As for the dating, how do we establish that the legend did not start in some very primitive form around the year of, say, 6 AD or even earlier, like 25 BC, and that only by the time Paul hit the scene, it had become quite developed, fusing OT inspired theology with Wisdom literature motifs and a few influences from pagan religions that were popular at the time (e.g., Mithras, Osiris-Dionysos, Bacchus, etc.) sprinkled in, and by the time that the authors of the gospels hit the scene, the central figure of worship, Jesus, had all sorts of stories sprouting up about him (e.g., virgin birth, baptism by John the Baptist, miracles, healings, wrestling with the devil, raising the dead, trial before Pilate, an empty tomb, etc.)? By this point, it would seem that dating the resurrection to AD 30 would be sensible, given the gospels. But if the gospels themselves are legends, then the claim that the resurrection took place in AD 30 is historically worthless.
So let’s review what we have here: Paul, who gives no date to the crucifixion and resurrection that he ascribes to Jesus, is allegedly quoting from a creed in his letter, dated to ca. 56 AD, claiming that this resurrected Jesus "appeared" to a bunch of people, the vast majority of whom being completely anonymous, and this creed can allegedly be dated back to 30 AD or sometime soon thereafter, with no evidence whatsoever for this dating.
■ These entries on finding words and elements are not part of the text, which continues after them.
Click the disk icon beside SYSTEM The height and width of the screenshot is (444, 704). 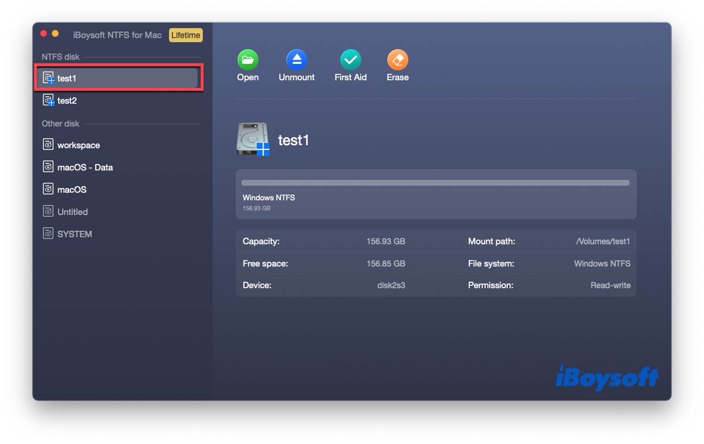coord(48,233)
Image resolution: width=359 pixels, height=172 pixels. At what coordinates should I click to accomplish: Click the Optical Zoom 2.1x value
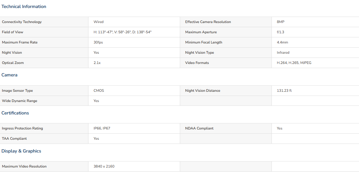(97, 63)
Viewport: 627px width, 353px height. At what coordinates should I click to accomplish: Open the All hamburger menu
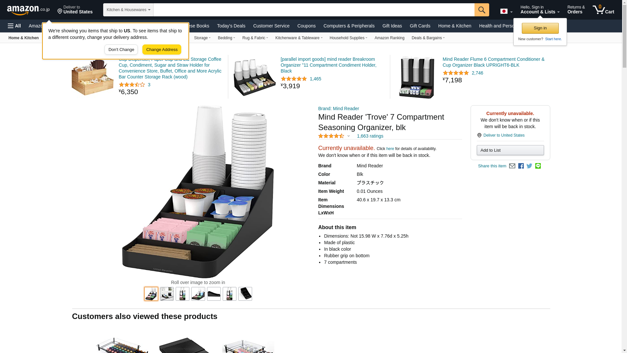click(x=14, y=26)
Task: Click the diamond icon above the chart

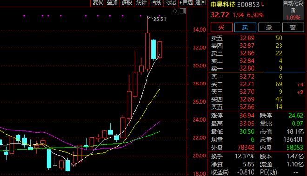Action: tap(174, 11)
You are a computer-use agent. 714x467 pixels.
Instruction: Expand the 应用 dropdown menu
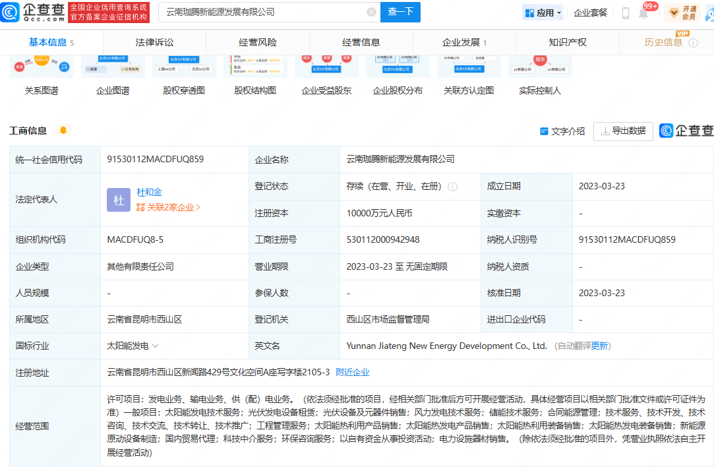click(x=543, y=13)
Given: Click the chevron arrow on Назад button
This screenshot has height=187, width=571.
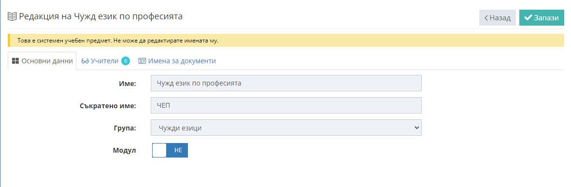Looking at the screenshot, I should click(486, 18).
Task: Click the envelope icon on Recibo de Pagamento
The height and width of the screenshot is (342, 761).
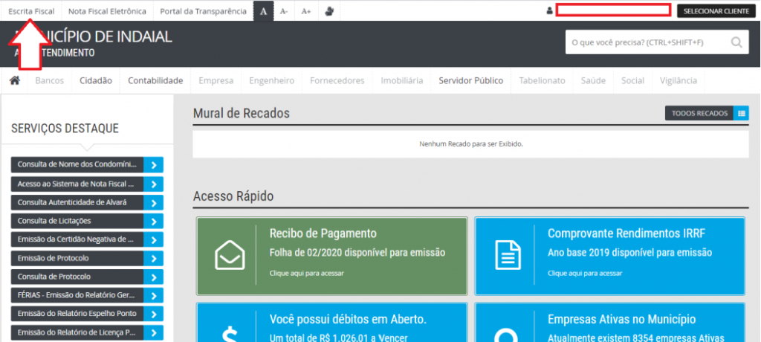Action: [230, 256]
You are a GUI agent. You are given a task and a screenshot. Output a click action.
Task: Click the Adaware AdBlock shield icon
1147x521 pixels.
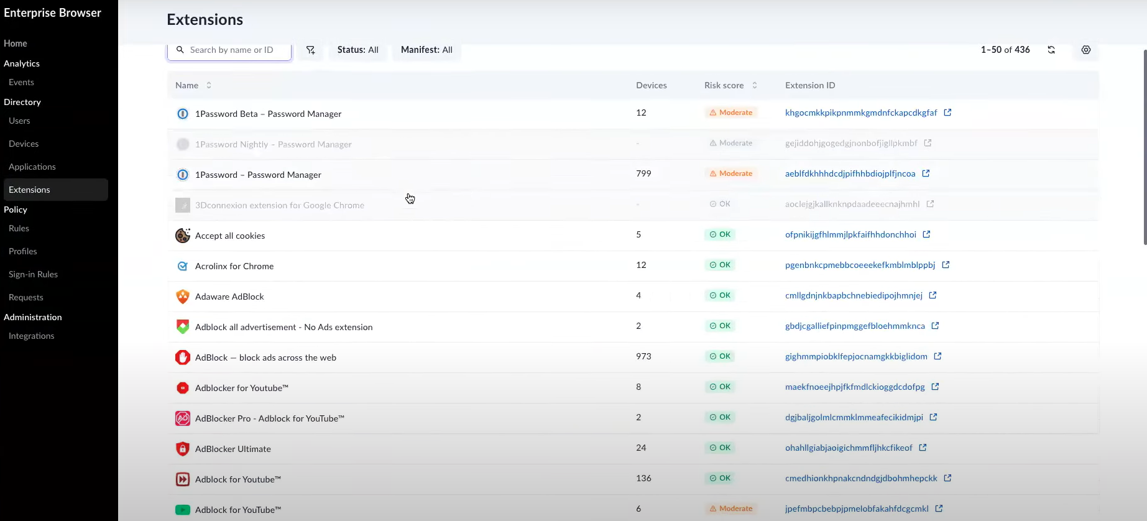tap(182, 297)
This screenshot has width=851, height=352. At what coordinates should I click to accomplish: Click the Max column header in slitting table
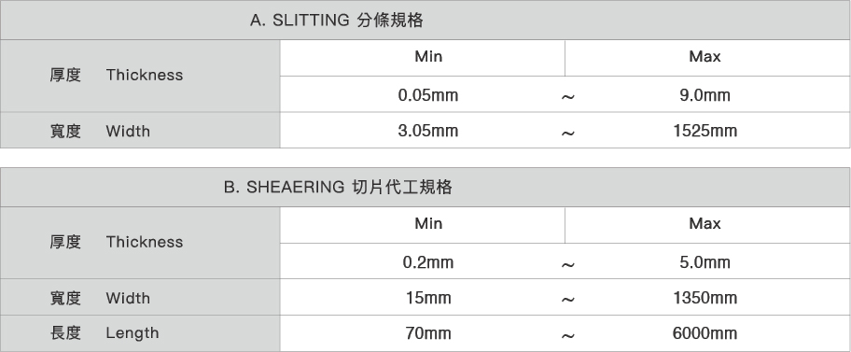pos(705,57)
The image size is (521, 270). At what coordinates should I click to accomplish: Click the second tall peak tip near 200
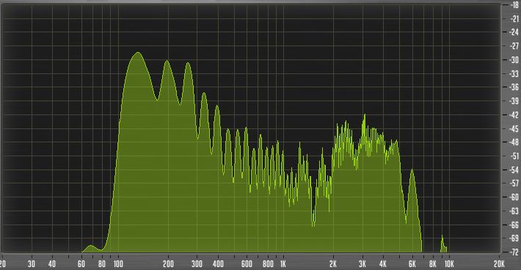pos(167,61)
From all of this, David concluded:
Conclusion: The window between Resurrection and resurrection belief is insufficient for legend development.
David continued:
Related conclusions of this argument that other apologists use: C1. Early belief in the Resurrection requires an alternative explanation.
Then David stated:
C2. The Resurrection actually happening is the best explanation of early resurrection belief.
David wrote:
Again let me just point out that G/T says 'There's no possible way that such testimony could describe a legend, because it goes right back to the time and place of the event itself.' They do not say 'It could not be a legend because the Resurrection actually happened'.
David closed with the following declaration of faith:
I remain firm in my stance that you are incorrectly evaluating the argument when you conclude it is circular.